[Stored items]
★ ★ ★

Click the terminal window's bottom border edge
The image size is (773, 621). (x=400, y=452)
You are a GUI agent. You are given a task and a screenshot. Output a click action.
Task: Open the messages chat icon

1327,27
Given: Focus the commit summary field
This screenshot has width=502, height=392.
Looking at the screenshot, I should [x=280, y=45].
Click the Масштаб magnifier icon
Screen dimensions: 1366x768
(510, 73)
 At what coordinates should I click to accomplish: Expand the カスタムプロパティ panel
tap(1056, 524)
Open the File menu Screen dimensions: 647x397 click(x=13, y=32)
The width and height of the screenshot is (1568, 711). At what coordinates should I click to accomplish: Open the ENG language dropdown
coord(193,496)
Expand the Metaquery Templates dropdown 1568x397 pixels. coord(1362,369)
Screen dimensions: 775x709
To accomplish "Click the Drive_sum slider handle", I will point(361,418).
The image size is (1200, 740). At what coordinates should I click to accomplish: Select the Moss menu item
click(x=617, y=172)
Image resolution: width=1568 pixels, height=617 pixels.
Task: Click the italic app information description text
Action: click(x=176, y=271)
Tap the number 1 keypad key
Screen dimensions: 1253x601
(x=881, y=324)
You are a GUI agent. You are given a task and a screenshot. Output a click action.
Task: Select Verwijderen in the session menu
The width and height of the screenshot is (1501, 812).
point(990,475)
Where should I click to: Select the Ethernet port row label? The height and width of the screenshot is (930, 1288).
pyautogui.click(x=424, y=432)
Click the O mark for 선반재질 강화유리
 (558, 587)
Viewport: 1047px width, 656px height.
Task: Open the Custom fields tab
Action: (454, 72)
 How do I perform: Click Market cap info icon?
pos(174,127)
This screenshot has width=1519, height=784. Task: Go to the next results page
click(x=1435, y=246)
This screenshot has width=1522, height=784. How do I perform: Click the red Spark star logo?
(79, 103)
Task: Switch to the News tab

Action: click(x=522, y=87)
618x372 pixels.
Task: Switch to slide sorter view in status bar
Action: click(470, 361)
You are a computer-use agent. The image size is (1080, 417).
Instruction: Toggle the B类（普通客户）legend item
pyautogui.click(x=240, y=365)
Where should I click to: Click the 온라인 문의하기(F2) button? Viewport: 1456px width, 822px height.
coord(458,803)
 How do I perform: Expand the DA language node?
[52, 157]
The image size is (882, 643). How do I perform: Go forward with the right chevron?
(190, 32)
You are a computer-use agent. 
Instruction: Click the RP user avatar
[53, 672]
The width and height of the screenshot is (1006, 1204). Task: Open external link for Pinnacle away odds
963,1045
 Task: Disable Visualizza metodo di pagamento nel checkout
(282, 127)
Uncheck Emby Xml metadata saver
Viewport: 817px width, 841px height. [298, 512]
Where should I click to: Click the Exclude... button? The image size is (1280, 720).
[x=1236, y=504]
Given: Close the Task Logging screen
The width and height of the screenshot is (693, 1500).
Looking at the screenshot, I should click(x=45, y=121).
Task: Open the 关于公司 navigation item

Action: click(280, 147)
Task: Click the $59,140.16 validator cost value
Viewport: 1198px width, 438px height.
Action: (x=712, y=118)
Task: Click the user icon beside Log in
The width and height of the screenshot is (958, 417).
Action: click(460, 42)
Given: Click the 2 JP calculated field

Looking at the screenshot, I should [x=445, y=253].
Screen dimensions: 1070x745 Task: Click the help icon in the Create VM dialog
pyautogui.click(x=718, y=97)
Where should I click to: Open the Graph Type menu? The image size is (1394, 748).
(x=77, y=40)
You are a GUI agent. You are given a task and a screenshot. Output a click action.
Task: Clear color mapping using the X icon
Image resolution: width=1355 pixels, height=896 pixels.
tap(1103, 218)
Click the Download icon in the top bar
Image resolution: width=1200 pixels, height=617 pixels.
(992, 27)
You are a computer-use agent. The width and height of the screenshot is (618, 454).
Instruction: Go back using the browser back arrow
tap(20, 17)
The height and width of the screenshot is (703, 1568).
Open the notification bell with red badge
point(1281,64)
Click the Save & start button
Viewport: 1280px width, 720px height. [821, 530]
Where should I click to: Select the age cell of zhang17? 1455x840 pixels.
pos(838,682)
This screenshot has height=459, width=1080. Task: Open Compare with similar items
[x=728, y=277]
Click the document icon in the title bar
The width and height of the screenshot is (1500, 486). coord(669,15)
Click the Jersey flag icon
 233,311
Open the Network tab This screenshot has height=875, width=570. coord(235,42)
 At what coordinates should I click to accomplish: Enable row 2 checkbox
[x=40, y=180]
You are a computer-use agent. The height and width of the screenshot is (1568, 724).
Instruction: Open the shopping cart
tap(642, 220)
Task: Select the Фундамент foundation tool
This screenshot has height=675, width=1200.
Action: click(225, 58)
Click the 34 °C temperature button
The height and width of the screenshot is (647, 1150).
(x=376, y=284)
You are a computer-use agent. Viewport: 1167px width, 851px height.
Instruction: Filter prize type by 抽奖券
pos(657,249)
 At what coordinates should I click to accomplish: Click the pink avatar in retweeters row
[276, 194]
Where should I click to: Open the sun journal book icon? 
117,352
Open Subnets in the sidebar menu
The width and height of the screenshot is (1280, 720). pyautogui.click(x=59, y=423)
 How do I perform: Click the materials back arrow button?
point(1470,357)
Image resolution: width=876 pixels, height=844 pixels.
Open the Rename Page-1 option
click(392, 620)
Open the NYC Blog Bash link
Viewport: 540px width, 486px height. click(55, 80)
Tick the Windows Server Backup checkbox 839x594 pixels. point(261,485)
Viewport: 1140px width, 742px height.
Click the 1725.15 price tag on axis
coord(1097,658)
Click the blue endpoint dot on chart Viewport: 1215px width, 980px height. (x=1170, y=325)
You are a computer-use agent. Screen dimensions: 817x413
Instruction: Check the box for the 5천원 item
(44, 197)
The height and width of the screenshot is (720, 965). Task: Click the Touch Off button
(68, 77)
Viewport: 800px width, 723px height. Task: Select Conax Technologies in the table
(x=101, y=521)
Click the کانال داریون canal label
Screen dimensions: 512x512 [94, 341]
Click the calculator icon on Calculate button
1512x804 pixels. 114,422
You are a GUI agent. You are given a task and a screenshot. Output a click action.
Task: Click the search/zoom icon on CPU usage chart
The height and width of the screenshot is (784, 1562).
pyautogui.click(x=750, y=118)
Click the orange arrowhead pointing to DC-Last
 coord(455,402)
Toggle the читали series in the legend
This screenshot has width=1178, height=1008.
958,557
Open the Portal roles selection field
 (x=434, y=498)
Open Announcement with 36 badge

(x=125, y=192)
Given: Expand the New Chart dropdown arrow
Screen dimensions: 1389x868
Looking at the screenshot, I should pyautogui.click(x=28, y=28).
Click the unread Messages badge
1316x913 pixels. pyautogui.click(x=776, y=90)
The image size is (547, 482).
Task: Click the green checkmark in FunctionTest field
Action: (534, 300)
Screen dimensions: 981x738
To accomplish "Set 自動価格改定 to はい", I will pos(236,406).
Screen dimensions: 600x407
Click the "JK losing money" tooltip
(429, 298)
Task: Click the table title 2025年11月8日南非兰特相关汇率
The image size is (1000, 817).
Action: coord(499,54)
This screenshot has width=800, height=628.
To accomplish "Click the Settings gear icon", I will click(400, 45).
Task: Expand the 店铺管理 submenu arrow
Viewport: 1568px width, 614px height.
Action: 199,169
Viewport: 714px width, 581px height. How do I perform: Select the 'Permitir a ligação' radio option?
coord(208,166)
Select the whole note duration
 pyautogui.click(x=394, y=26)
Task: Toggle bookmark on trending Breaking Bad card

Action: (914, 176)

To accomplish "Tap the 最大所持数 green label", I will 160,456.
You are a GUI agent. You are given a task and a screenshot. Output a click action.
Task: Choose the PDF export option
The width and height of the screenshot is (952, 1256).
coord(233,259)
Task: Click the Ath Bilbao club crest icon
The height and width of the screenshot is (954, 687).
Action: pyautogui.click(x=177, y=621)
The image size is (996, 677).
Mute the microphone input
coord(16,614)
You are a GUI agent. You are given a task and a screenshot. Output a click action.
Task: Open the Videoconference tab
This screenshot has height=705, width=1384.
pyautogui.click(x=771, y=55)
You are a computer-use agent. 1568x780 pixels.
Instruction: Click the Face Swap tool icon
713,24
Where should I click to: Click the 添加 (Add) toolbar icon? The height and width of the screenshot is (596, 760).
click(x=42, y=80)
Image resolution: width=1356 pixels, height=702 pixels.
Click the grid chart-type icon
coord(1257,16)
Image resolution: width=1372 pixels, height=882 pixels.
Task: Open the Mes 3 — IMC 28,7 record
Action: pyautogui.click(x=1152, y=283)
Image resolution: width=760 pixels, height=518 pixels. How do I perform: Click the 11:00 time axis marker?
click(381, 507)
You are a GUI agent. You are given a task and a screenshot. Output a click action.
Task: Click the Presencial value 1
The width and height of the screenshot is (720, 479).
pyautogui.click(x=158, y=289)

★ ★ ★

[What you are asked to do]
Pull out all lines from the entries above in which the word "computer" appears.

[Written solution]
You are a computer-use agent. The image size is (1080, 417).
You are a computer-use agent. 
You are a computer-use agent. The width and height of the screenshot is (618, 454).
You are a computer-use agent. The height and width of the screenshot is (1568, 724).
You are a computer-use agent. Viewport: 1167px width, 851px height.
You are a computer-use agent. Screen dimensions: 817x413
You are a computer-use agent. 1568x780 pixels.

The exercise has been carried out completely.